4.30pm VIDEO Cameron has created path to "full renegotiation" of UK's EU relationship, claims Bill Cash MP
3pm Douglas Carswell told PoliticsHome:
"The events in Brussels show that we have changed direction. We have got a long way to go, but I think people will be supportive of David Cameron for doing the right thing. What we need to do is make absolutely clear that there is no scope for changing the small print of the deal. … The idea of a new architecture of the EU that we are not part of is incredibly, incredibly exciting, and has the possibility of giving us a better relationship with the EU. We must make sure that we actually deliver the change."
2.30pm Lord Tebbit has just blogged for the Telegraph:
"At last! When all other options had been exhausted, David Cameron has done the right thing. By refusing to sign up to changes in the Treaty of Rome (which is now, after amendments, really the Treaty of Lisbon) the Prime Minister has adopted the policy which, in a conversation with Giscard d'Estaing, I described as “getting the British dog out of the European federal manger”. … Whether Cameron's decision was made out of conviction and understanding of these great issues, out of fear that his party would split with a majority led by dissident Cabinet colleagues against him, or out of fear that demands for a referendum would become irresistible, we cannot know. We should just be grateful that he made it."
1.45pm Stewart Jackson MP has just told Radio 4's World at One that this was the best outcome for Britain at an EU summit since Margaret Thatcher negotiated the rebate at Fontainebleau in 1984.
David Davis MP told Paul Waugh:
"David Cameron has done exactly the right thing. The British government demands were utterly reasonable. The fact that they were rejected demonstrates a change in attitude on the part of Germany, France and the European Commission, a new assertiveness on their part. This is a harbinger of things to come and it means we have to think very hard about what this new relationship is going to be."
Nadine Dorries MP blogged:
"The next few days will be full of praise for his decision and rightly so, he finally displayed a degree of courage, even if only because the back benchers held his feet to the fire in order to get there. However, the prospect of a trading block of 23 countries is a far greater threat to British interests than the seventeen we were facing yesterday and this will raise new questions in Parliament."

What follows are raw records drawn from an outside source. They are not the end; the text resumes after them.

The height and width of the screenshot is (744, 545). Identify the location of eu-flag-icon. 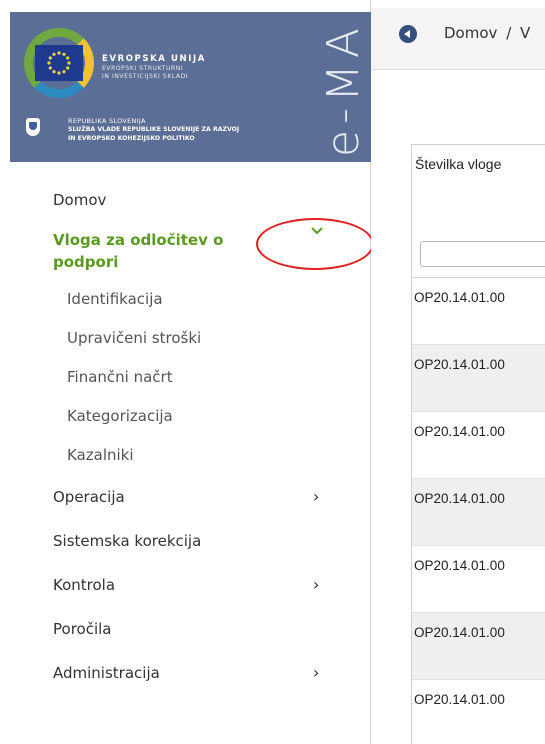
(59, 63).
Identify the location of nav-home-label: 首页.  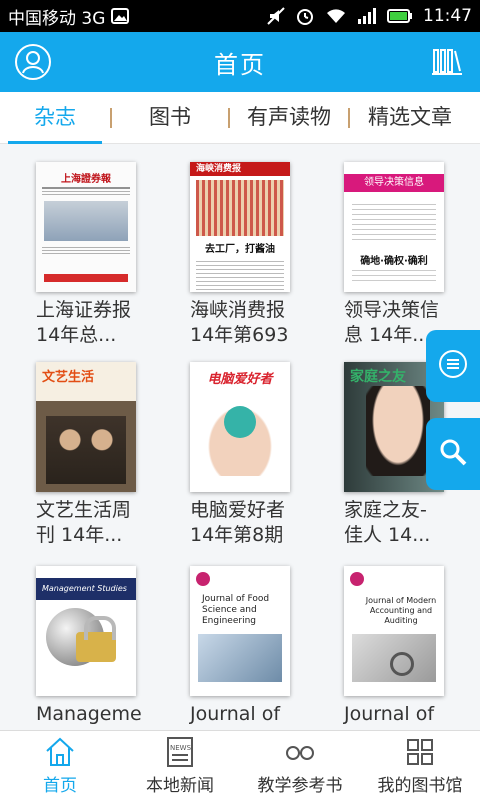
(60, 786).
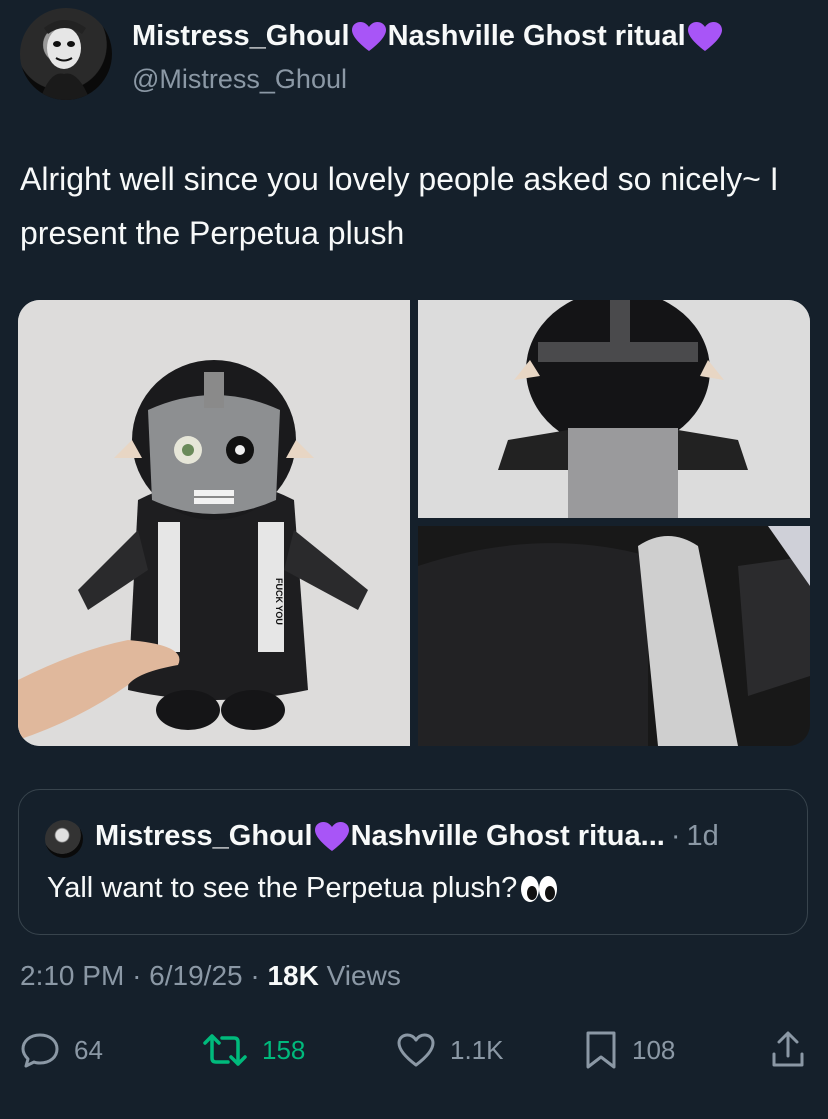 This screenshot has height=1119, width=828. Describe the element at coordinates (788, 1049) in the screenshot. I see `share-icon` at that location.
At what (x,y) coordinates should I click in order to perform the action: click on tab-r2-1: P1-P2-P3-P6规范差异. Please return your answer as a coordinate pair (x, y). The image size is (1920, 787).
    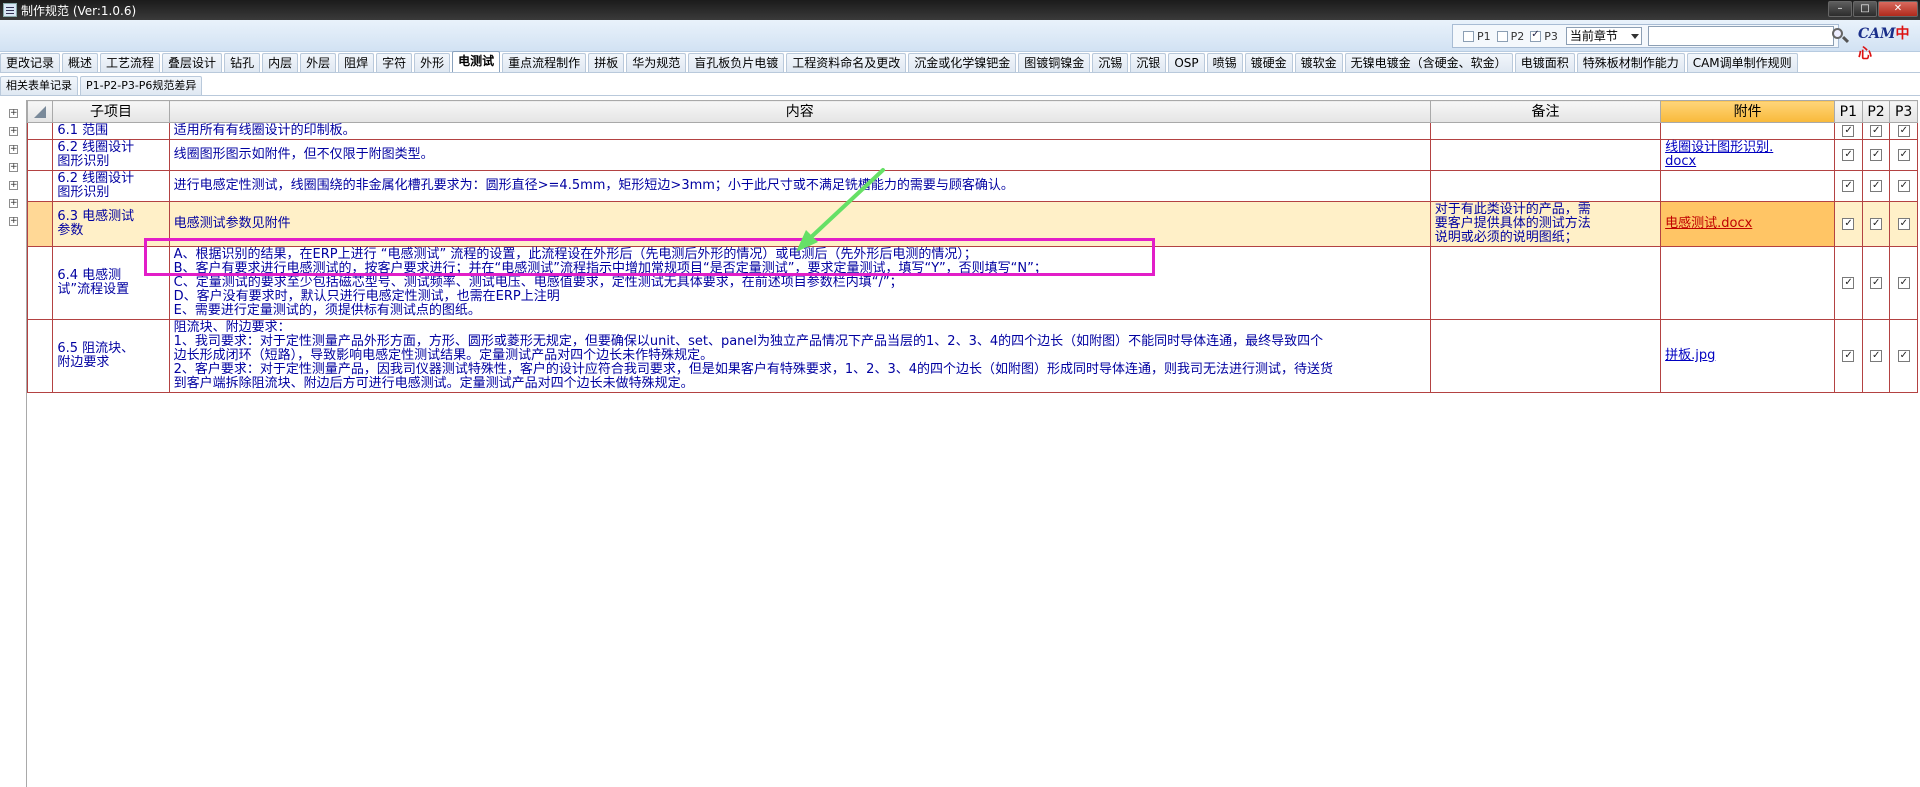
    Looking at the image, I should click on (142, 86).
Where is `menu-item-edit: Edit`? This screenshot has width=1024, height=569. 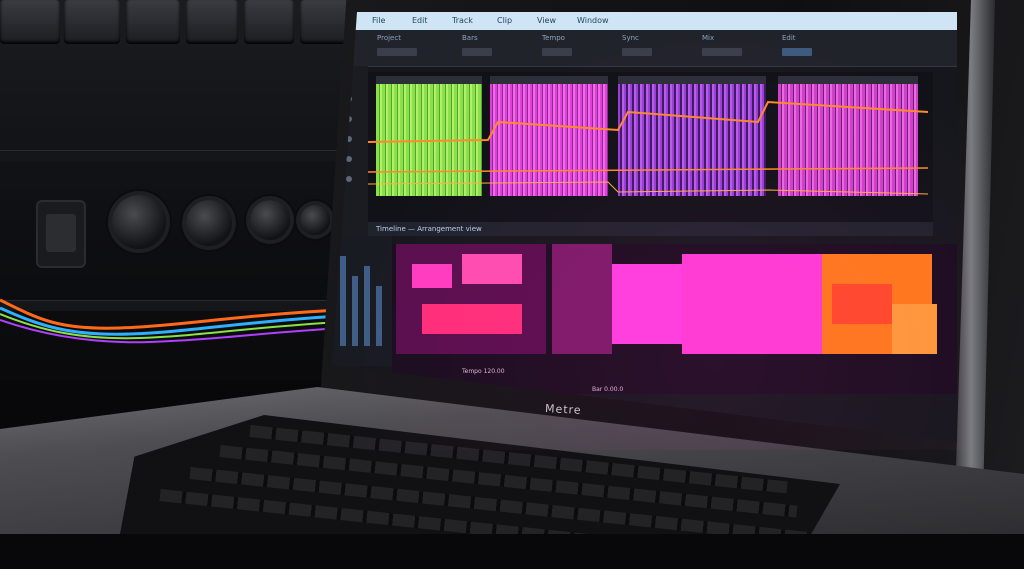
menu-item-edit: Edit is located at coordinates (420, 20).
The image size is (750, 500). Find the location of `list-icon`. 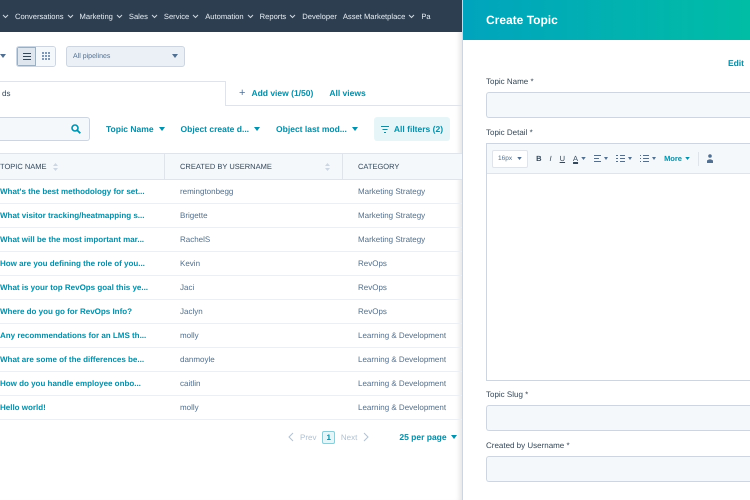

list-icon is located at coordinates (26, 56).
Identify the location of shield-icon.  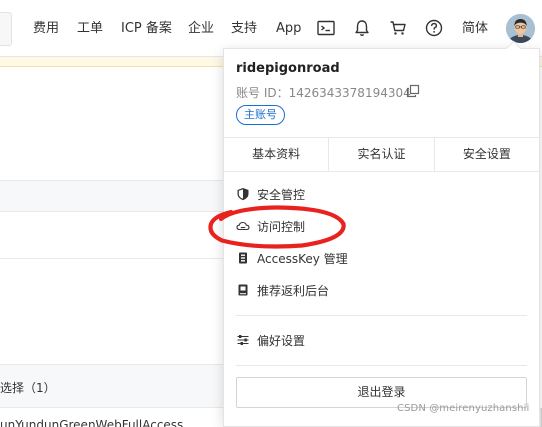
(243, 194).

John Baron MP, for ConservativeHome earlier today:
"There have been some seminal moments in the history of the European Union, and the Prime Minister’s wielding of the veto last night may turn out to be one of them. We are on the cusp of a once in a lifetime opportunity to recast our relationship with the EU for the better. The Prime Minister must now seize this moment."
Charlie Elphicke MP, writing for ConservativeHome this morning said:
"Ahead of the EU Summit, David Cameron made it clear that his priorities were to support the survival of the Euro and protect the City of London. By sticking to his guns and refusing to give in last night he has shown real strength."